Going from a Ryzen 5000 to 7000 will net around 20% more FPS, going from a 10th or 11th Gen Intel CPU to a 13th Gen will net around 30% more FPS. It scales almost perfectly with clock speed which is like the number 1 indicator of a CPU bottleneck. So if you go from a Processor that is usually running around 4.0 GHZ multi core load, to one that can do 5.0GHZ multi core load, you'll see around a 25% performance uplift. Could be more, could be less by around 5%
There's edge cases of cousre, for example, going from a Ryzen 2700X to a Ryzen 5800X is more like a 40%-60% performance increase, because you gain not just clock speed, but reap the benefits of IPC (Instructions per clock) on AMD's much better Zen 3 architecture. A CPU's throughput is usually measured in IOPS and/or FLOPS, and the OPS are, in some very basic back-of-the-napkin-math (CLOCK)*(IPC) = FLOPS
In OP's case, going from a 7700k to a 13700k would likely see performance double, if not triple. The architectural and clock speed advantage of that large a gap is absolutely gargantuan. I think there are 13th generation PENTIUM processors, that outmatch the 7700k now. (A fine processor when it came out no doubt, and perfectly adequate to still play most games today.)

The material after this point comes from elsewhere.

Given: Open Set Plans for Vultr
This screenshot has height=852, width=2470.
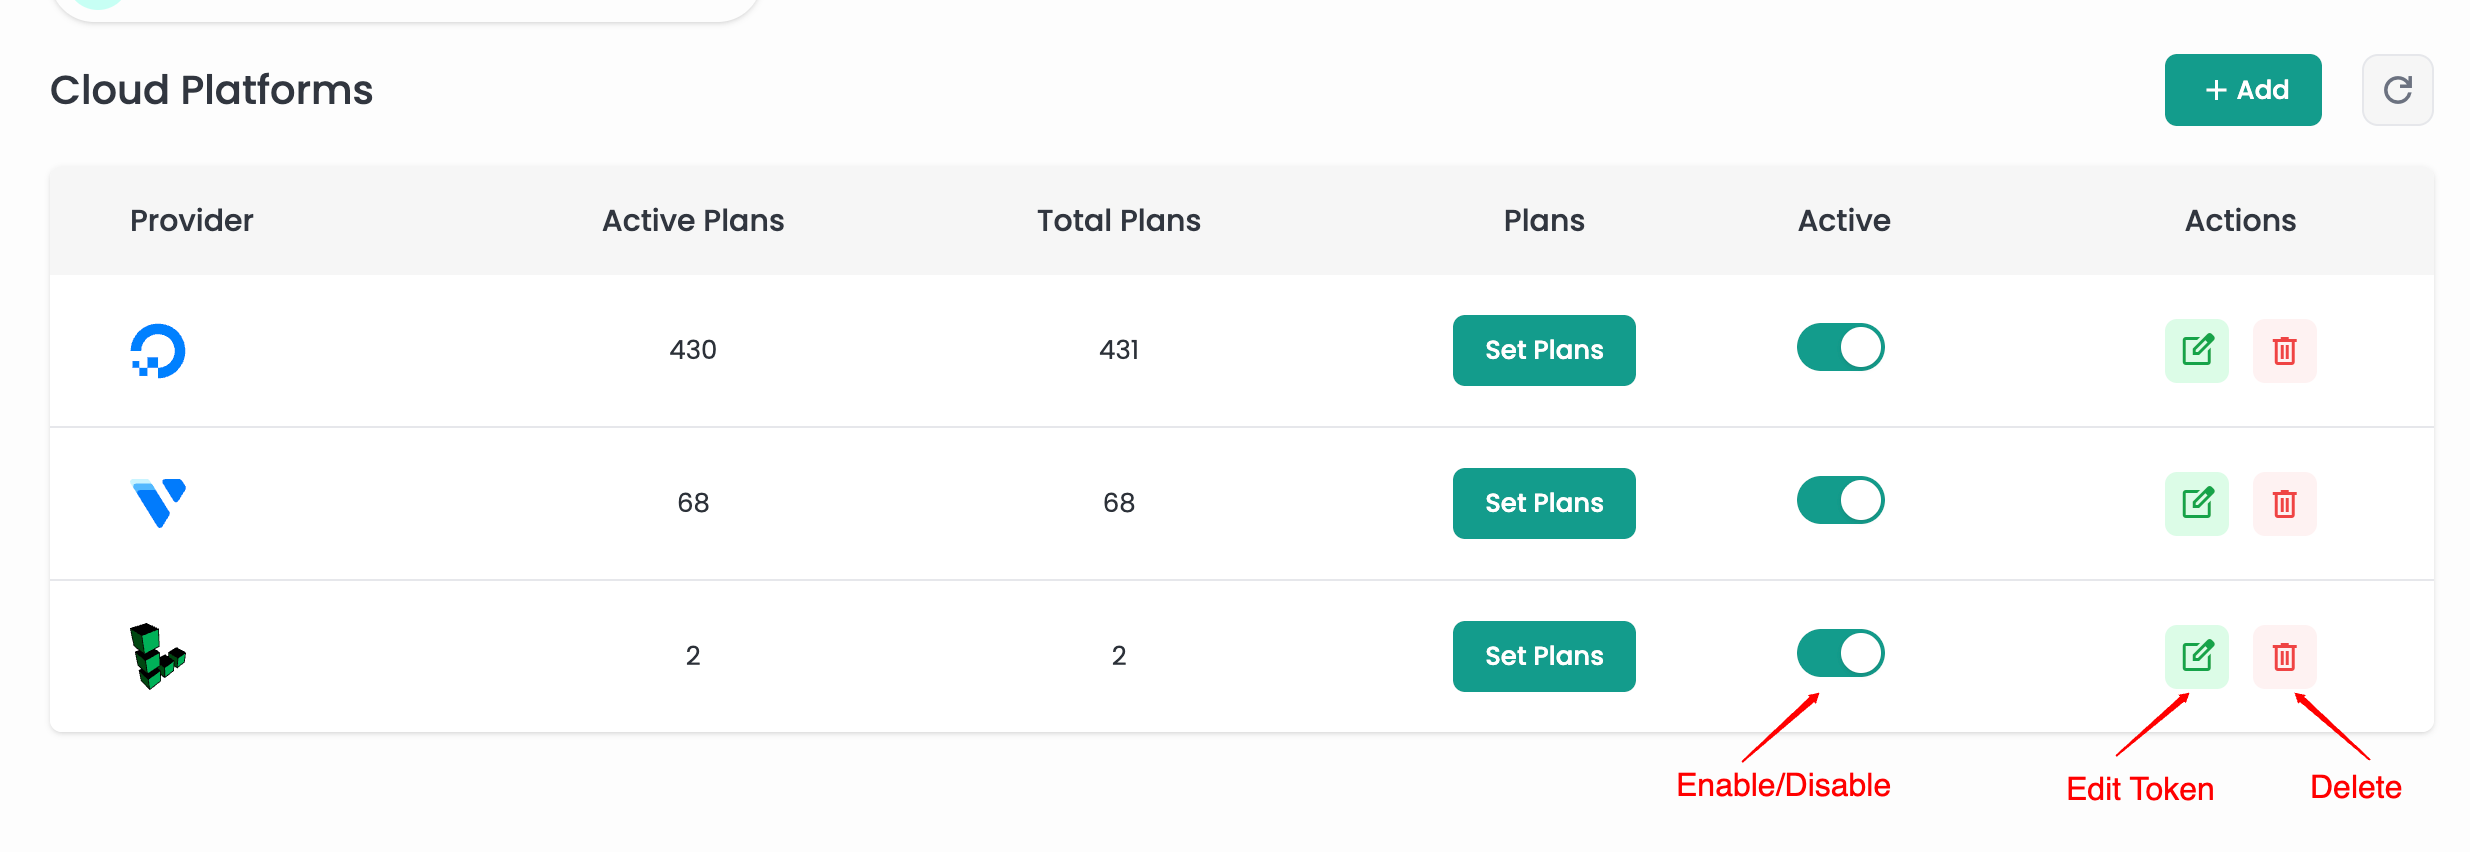Looking at the screenshot, I should pos(1543,504).
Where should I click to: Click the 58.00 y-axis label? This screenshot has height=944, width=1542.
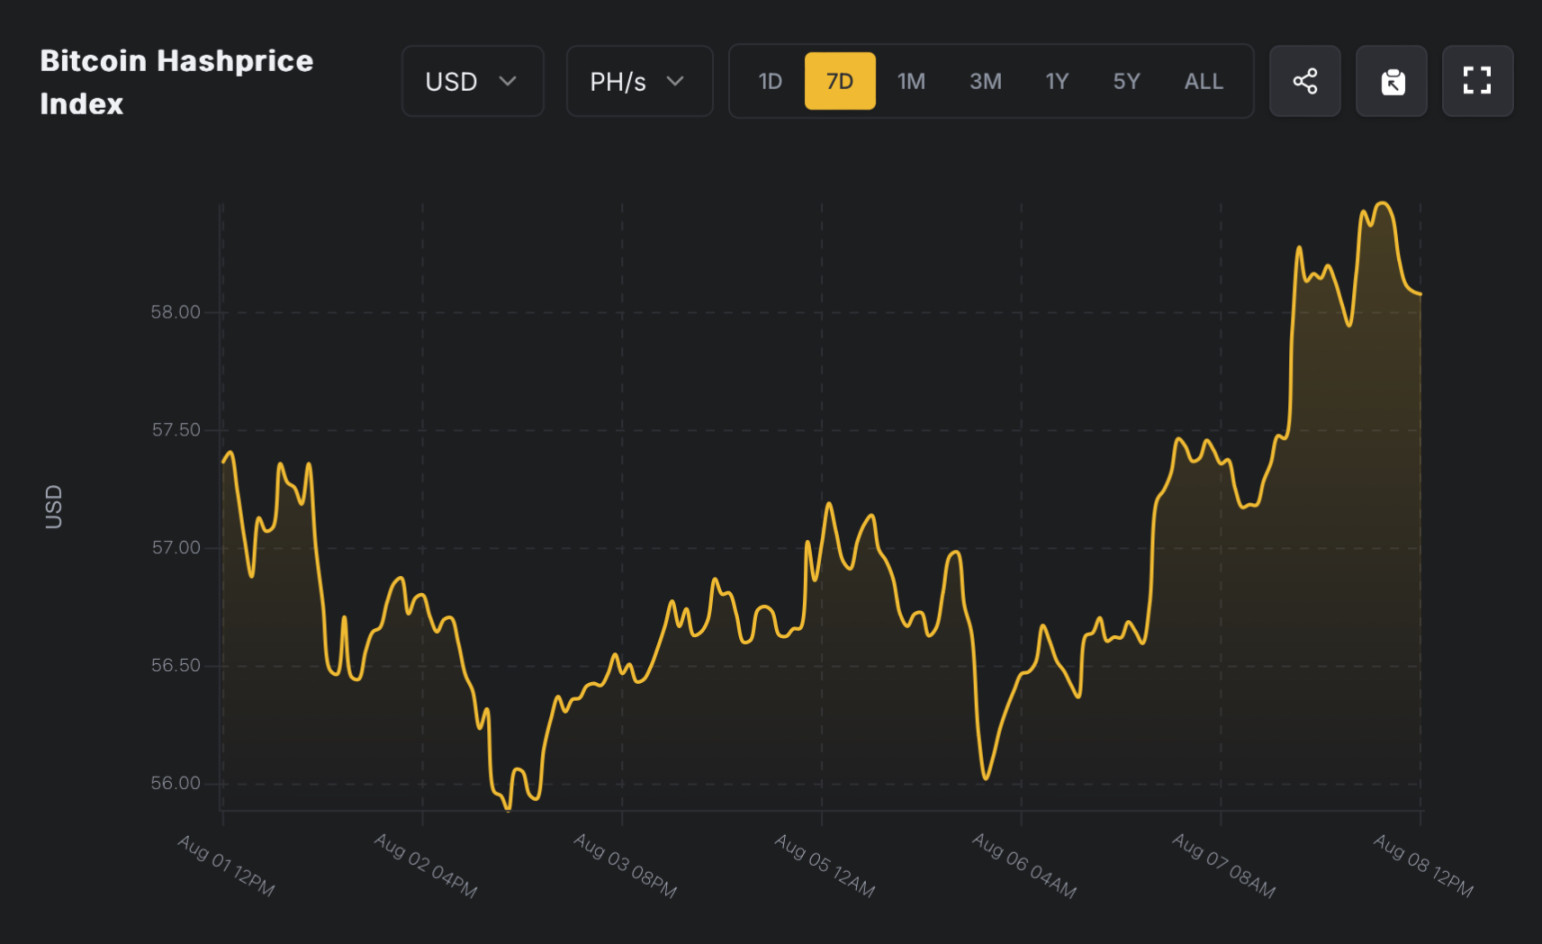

It's not. Not any more than any other game might be... another game which is basically simulating very little.
Physics, wind, day night, growth cycle, AI, Factionstate, light and sound propegation. All these things are running constantly in loaded zones, and have to also be tracked in memory constantly so that when the player enters a new zones they update correctly.
Please do not comment on things you don't actually know about with blatant disinformation. Valheim is simulating a ton of things, moreover, it's having to simulate most of them in real time while also being a functioning game and level editor simultaneously. Having to redraw shadows every game tic alone is an insane CPU drain based on the day-night cycle simulation alone. (Which is why the game runs worst at early dawn)
Check to make sure it's actually 60FPS, not that you're just seeing 60FPS. The game could be running at like 120-360 but if your monitor is only 60HZ, you're only seeing 60FPS.